Ketika ditanya apakah para pemimpin politik seharusnya bersikap
terbuka terhadap keyakinan agama mereka, Uskup B esar tersebut menjawab:
"Saya rasa hal itu tidak akan menyakiti siapapun. Saya rasa, hal itu
seolah mengatakan, Inilah sumber motivasi saya, saya berkecimpung dalam
kancah politik karena inilah yang saya yakini. Dan pendirian religius
termasuk di dalamnya."
Meskipun ada pengaruh dari Gereja Inggris dan posisinya sebagai agama
yang berposisi mapan di negara tersebut, dalam beberapa tahun terakhir,
ada klaim yang berulang-ulang dilontarkan yang menuding Partai Buruh
telah berupaya menjauhkan keyakinan dari ranah publik.

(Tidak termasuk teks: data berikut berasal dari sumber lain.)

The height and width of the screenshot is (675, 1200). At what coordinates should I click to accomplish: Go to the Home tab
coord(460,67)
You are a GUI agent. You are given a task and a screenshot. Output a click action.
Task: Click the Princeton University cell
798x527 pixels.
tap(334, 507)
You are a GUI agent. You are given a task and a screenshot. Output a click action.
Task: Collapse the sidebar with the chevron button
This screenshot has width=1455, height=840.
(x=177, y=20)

Rasa takut terhadap semakin banyaknya tindak kekerasan membuat
pemerintah mengucurka lebih dari £50 juta dalam proyek-proyek yang
ditujukan untuk mencegah radikalisasi di dalam tempat-tempat ibadah.
Uskup Besar tersebut mengklaim bahwa pemerintah Inggris hanya
memandang agama sebagai masalah didukung oleh Pendeta Stephen Lowe,
mantan Uskup Urban Life. Dia berkata: "Agama dipandang sebagai masalah
karena hubungan antara gerakan radikal Islam dan terorisme yang telah
menodai seluruh agama."
"Yang tampaknya terlupakan adalah kontribusi agama dalam berbagai
kegiatan sosial. Cukup jelas bahwa di dalam tubuh pemerintahan dan
partai oposisi, ada orang-orang yang memiliki keyakinan. Masalahnya, ada
hubungan antara hal yang mereka pandang sebagai keyakinan pribadi
diperbolehkan untuk meminggirkan pentingnya kontribusi komunitas
keagamaan terhadap kehidupan di negara ini."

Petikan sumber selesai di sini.